Madagascar : l’Assemblée nationale adopte une loi pour transférer à l’État les terrains des anciens colons

L’Assemblée nationale malgache a adopté une proposition de loi établissant un cadre juridique permettant le transfert à l’État des terrains encore enregistrés au nom d’étrangers de l’époque coloniale. Cette réforme foncière, portée par le président de l’Assemblée nationale, Siteny Randrianasoloniaiko, vise à faciliter l’accès des citoyens malgaches à la propriété foncière et à corriger une situation héritée de la période coloniale.

Le texte concerne principalement les terrains acquis avant l’annonce de l’indépendance de Madagascar et qui demeurent officiellement immatriculés au nom d’anciens colons étrangers. Une fois leur transfert effectué, ces parcelles intégreront le domaine de l’État, qui pourra ensuite les attribuer à des citoyens malgaches suivant les procédures administratives en vigueur. Les bénéficiaires devront déposer une demande auprès des services fonciers compétents afin d’obtenir l’attribution de ces terres.

La loi prévoit toutefois plusieurs exceptions. Les terrains appartenant aux représentations diplomatiques étrangères, notamment les ambassades et les consulats, ne sont pas concernés par cette mesure.
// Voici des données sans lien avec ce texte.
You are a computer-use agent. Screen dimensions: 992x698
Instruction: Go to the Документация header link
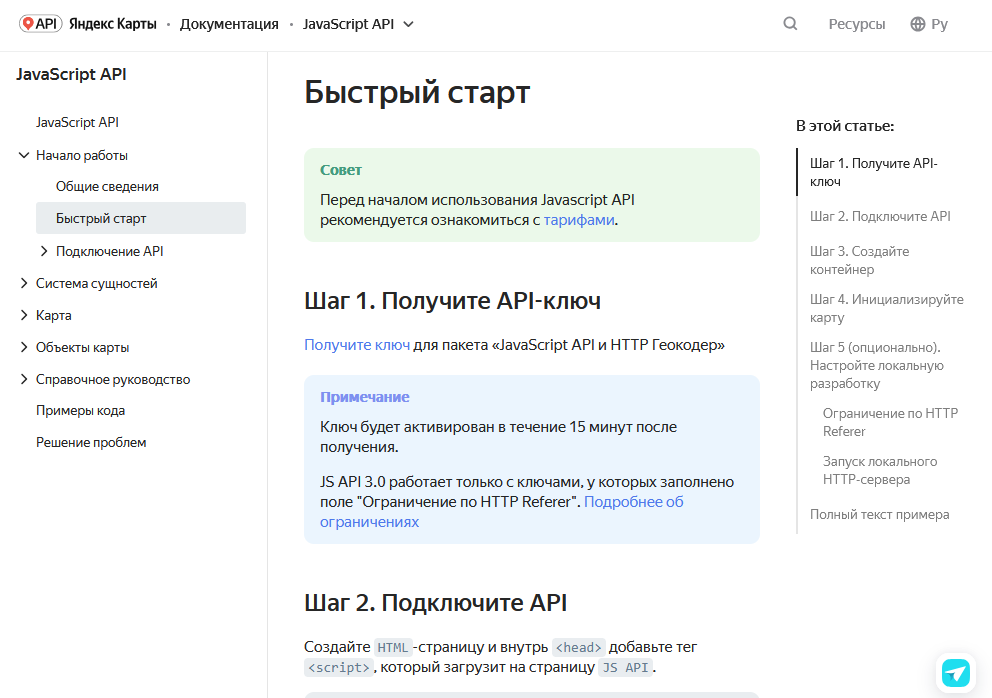click(229, 24)
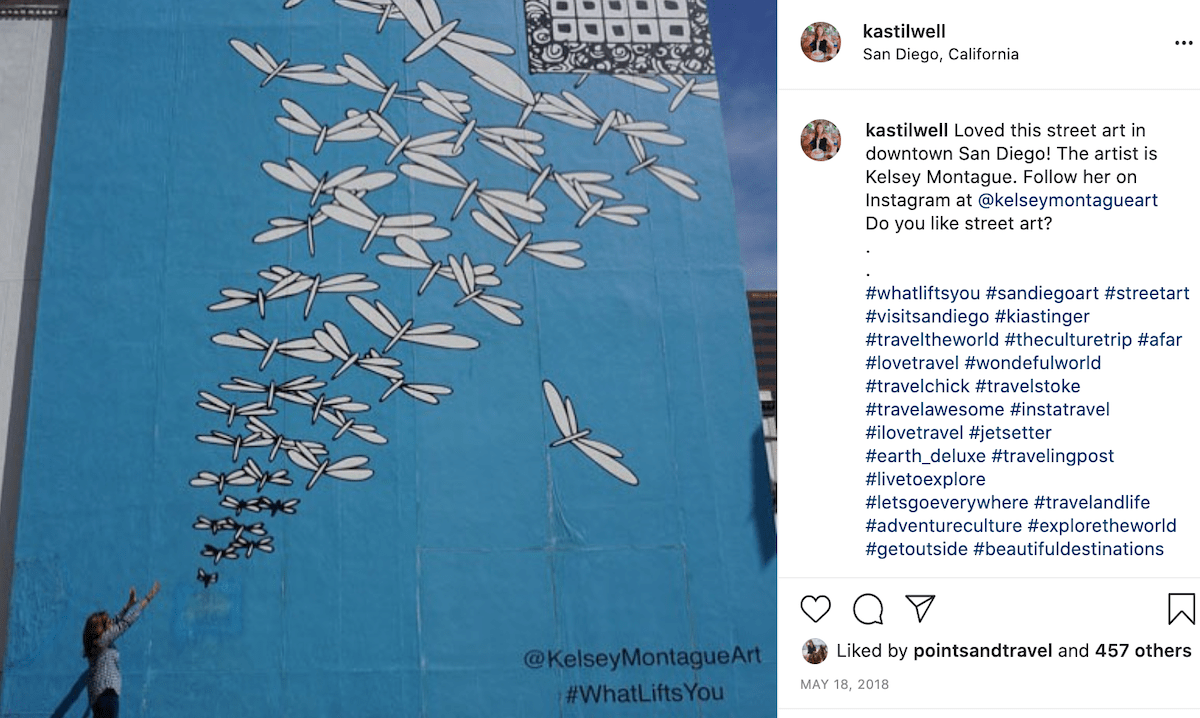
Task: Click kastilwell avatar beside the caption
Action: [821, 140]
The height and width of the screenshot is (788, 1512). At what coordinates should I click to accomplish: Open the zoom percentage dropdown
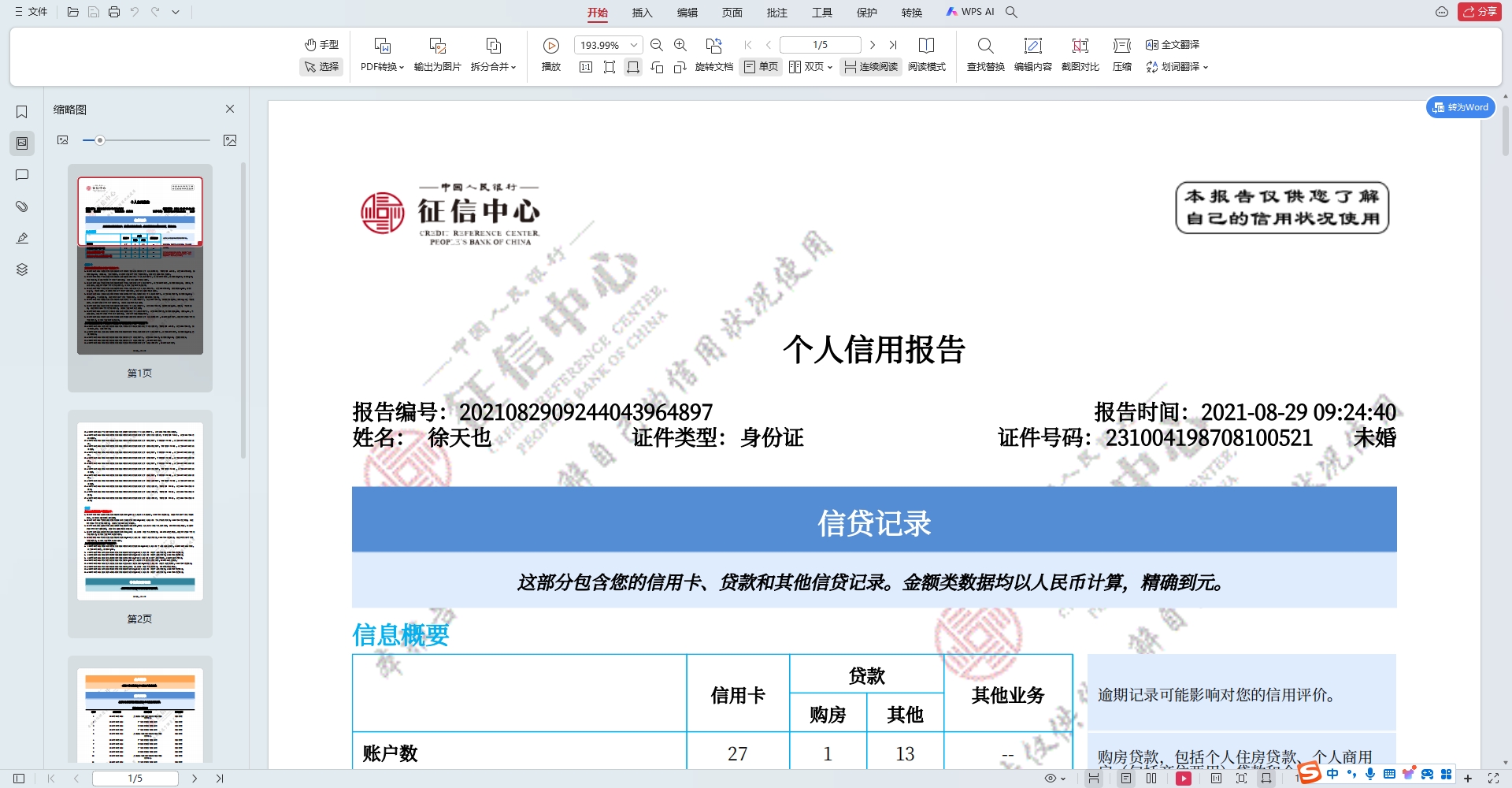click(633, 46)

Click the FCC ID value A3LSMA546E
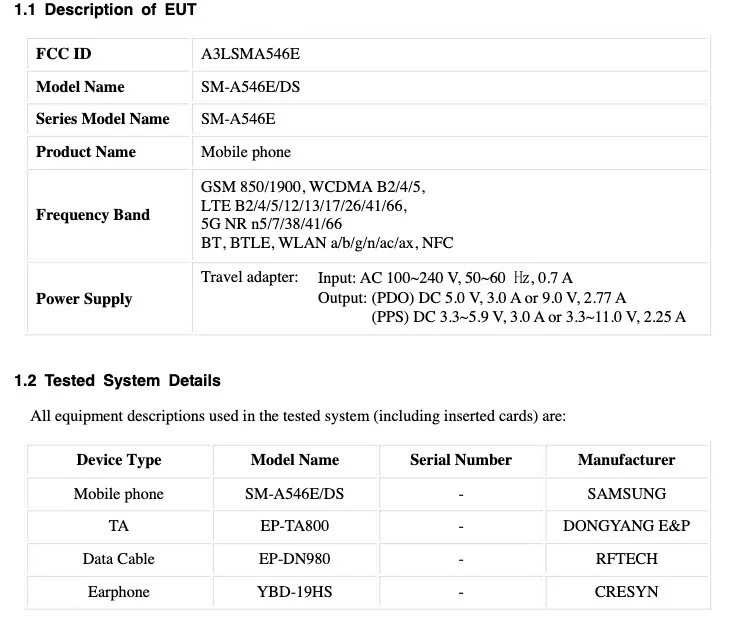tap(249, 54)
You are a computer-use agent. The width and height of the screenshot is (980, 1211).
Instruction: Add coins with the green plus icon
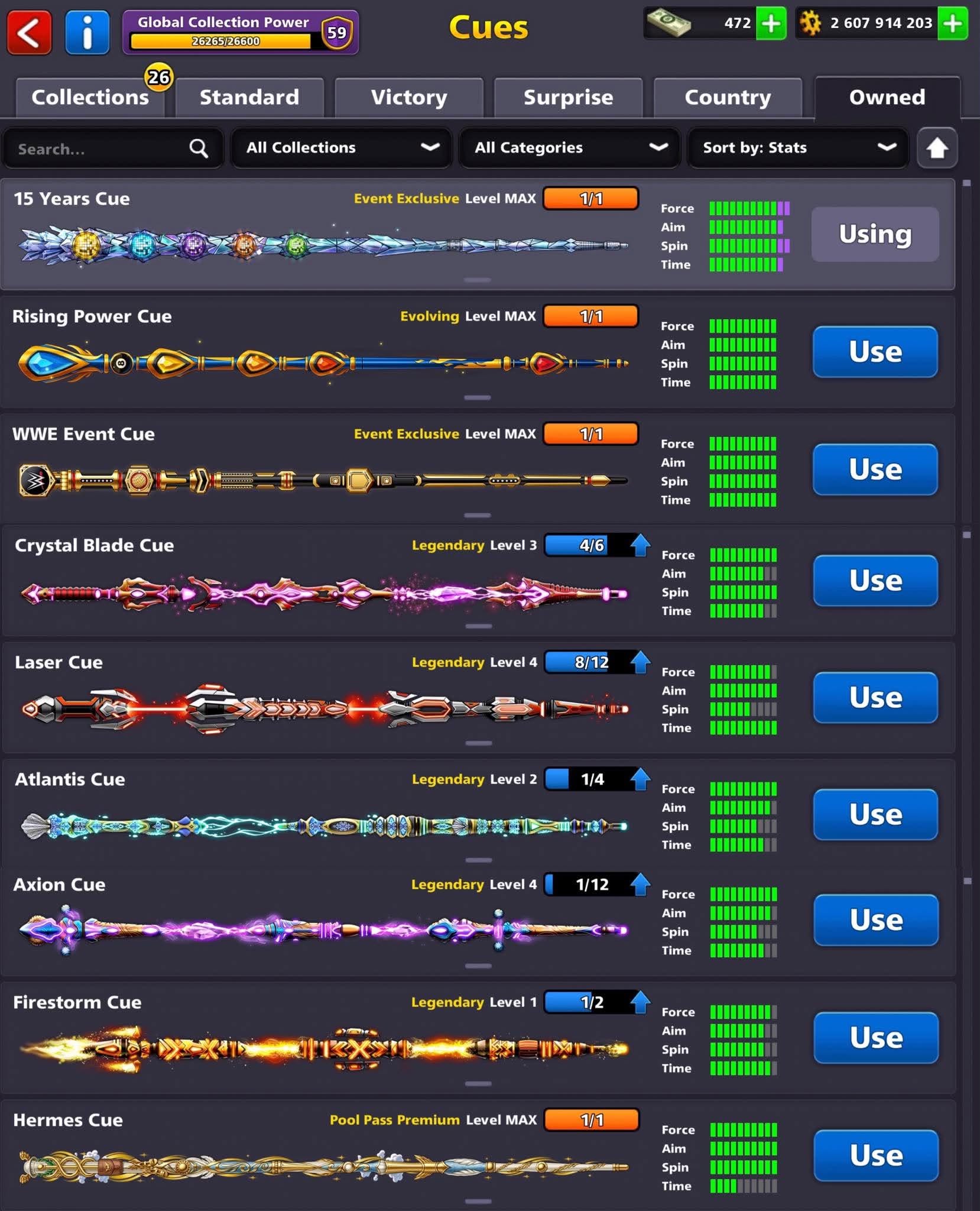tap(952, 24)
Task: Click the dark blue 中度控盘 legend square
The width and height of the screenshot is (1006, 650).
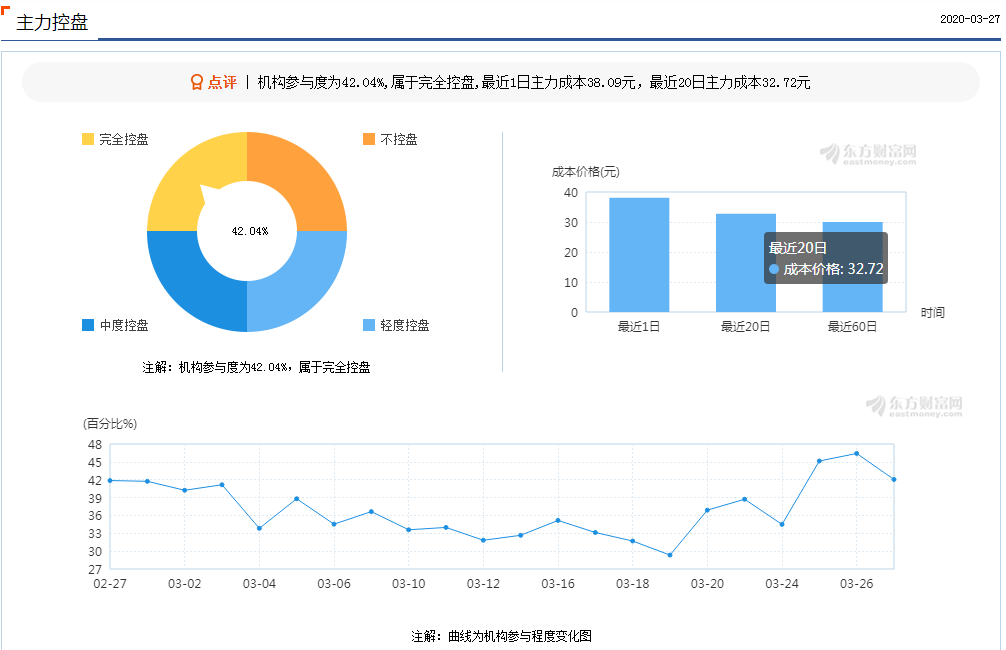Action: pos(89,325)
De même, les biens enregistrés au nom de personnes ayant acquis la nationalité malgache restent protégés et ne feront pas l’objet d’un transfert automatique vers l’État.

Pour les promoteurs de cette réforme, la propriété foncière constitue un levier essentiel du développement économique et social. Selon Siteny Randrianasoloniaiko, l’objectif est de permettre à davantage de Malgaches, notamment dans les zones rurales, d’accéder à une propriété foncière sécurisée, alors que les difficultés liées à l’immatriculation et à la régularisation des terres demeurent un frein important à l’investissement agricole et au développement local. Lors des débats parlementaires, plusieurs députés ont également présenté cette initiative comme une étape majeure de la « Refondation » engagée par les institutions, estimant qu’il est nécessaire de moderniser le cadre juridique du foncier afin de répondre aux attentes de la population.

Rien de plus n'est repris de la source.